I canceled the CI builds for several versions of this differential because our build bots are a bit swamped right now. If there were specific revisions you wanted built, feel free to restart those builds.

dfeuer added a comment.Mar 3 2017, 1:05 PM

Have you verified that the test suite includes tests for abs behavior, including for NaN and infinities? If not, we need to add them before merging this.

compiler/codeGen/StgCmmPrim.hs
1091

I doubt it matters, but you should be able to use <$> rather than liftM.

compiler/nativeGen/X86/CodeGen.hs
2059

Is there no way to optimize this in 32-bit mode?

3089

Why not add a function for this panic?

x@(II8) -> wrongFmt x
...
where
  wrongFmt x = panic $ "sse2NegCode: " ++ show x
bgamari edited edge metadata.Mar 3 2017, 4:34 PM

I couldn't find a test exercising floating-point abs so I added one D3273.

compiler/nativeGen/X86/CodeGen.hs
2059

I suspect we should use isSse2Enabled here instead of is32Bit; this would at least give us better behavior on some 32-bit platforms.

With respect to x87, it does provide a fabs instructor but I'm fine with punting on this. Pre-SSE chips are pretty rare nowadays and if someone really cares they can always submit a patch.

bgamari requested changes to this revision.Mar 3 2017, 8:08 PM

This looks great save the one inline comment.

This revision now requires changes to proceed.Mar 3 2017, 8:08 PM
idontgetoutmuch marked 4 inline comments as done.Mar 5 2017, 3:45 AM
idontgetoutmuch added inline comments.
compiler/nativeGen/X86/CodeGen.hs
2059

I think just replacing is32Bit with isSse2Enabled addresses both comments. Let me know if this is incorrect.

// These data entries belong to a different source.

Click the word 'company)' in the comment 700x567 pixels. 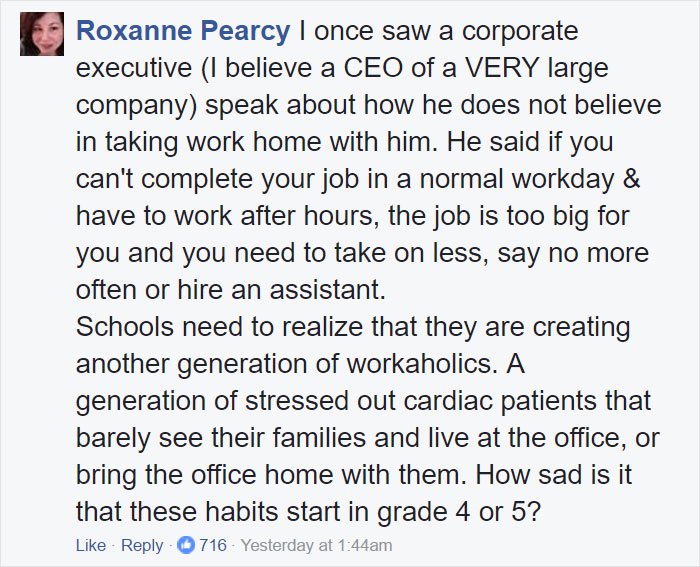pos(136,106)
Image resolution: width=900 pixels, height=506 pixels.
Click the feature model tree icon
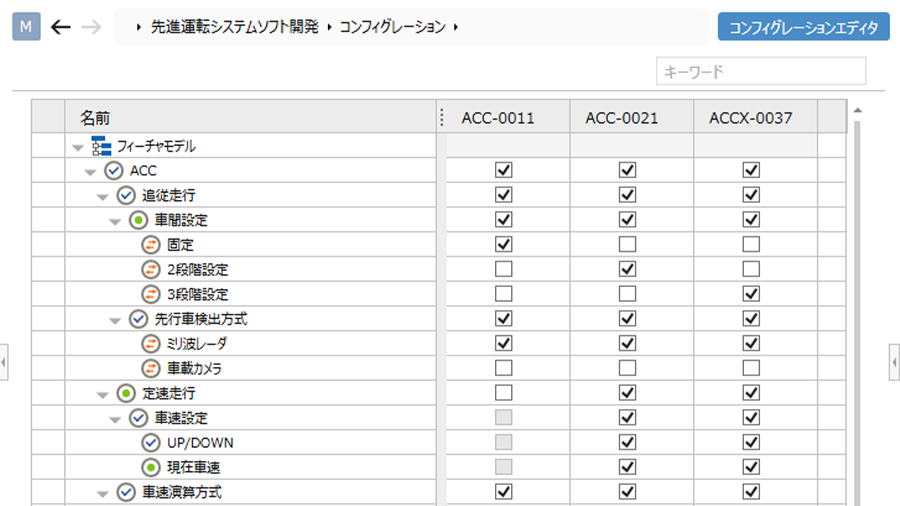[102, 147]
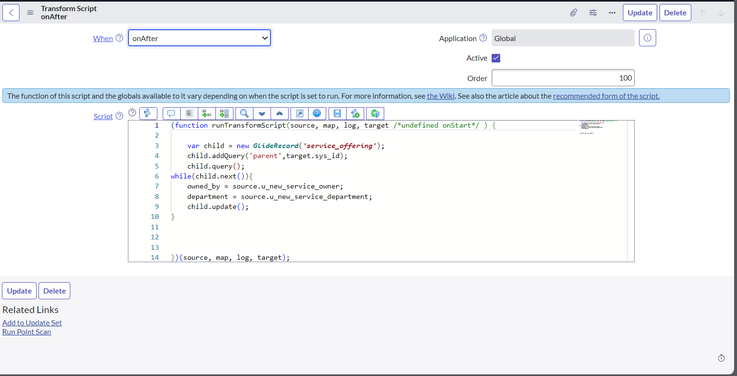Open the form hamburger context menu

pos(30,13)
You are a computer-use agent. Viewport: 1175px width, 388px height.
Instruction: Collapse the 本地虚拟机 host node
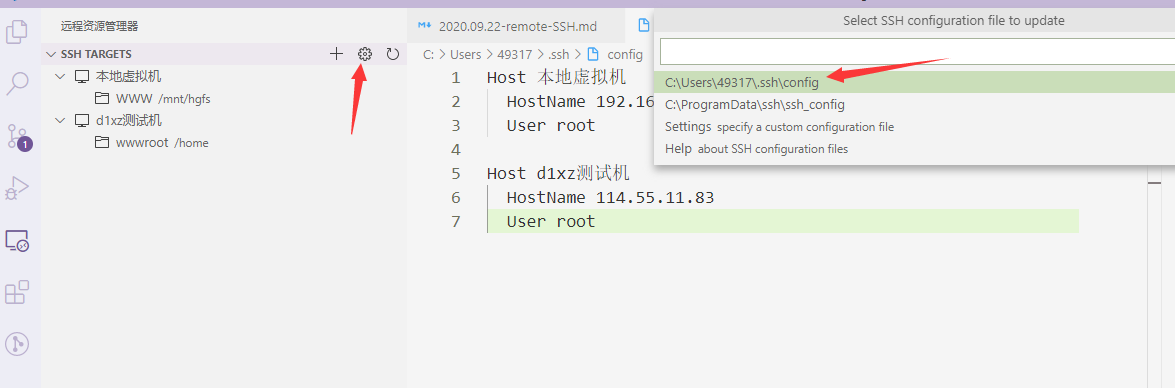60,76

idontgetoutmuch edited edge metadata.

Comments addressed.

bgamari accepted this revision.Mar 6 2017, 12:35 PM
compiler/nativeGen/X86/CodeGen.hs
2059

Yes, I believe so (modulo the x87-only case).

This revision is now accepted and ready to land.Mar 6 2017, 12:35 PM
Closed by commit rGHC12ccf767af33: Generate better fp abs for X86 and llvm with default cmm otherwise (authored by Dominic Steinitz <dominic@steinitz.org>, committed by bgamari). · Explain WhyMar 7 2017, 12:32 PM
This revision was automatically updated to reflect the committed changes.
carter added a subscriber: carter.Mar 11 2017, 7:33 AM

Is it correct to say unsupported ? Seems more like it should be an impossible error for those cases. Cause you're just generating it early.

I do think for the c backend it probably makes more sense to do the abs function directly, but it probably doesn't matter too much

compiler/cmm/PprC.hs
757

Why aren't we making sure the c backend has the correct code ?

bgamari added inline comments.Mar 13 2017, 1:13 PM
compiler/cmm/PprC.hs
757

Yes, this was indeed a bug and it has been fixed in master.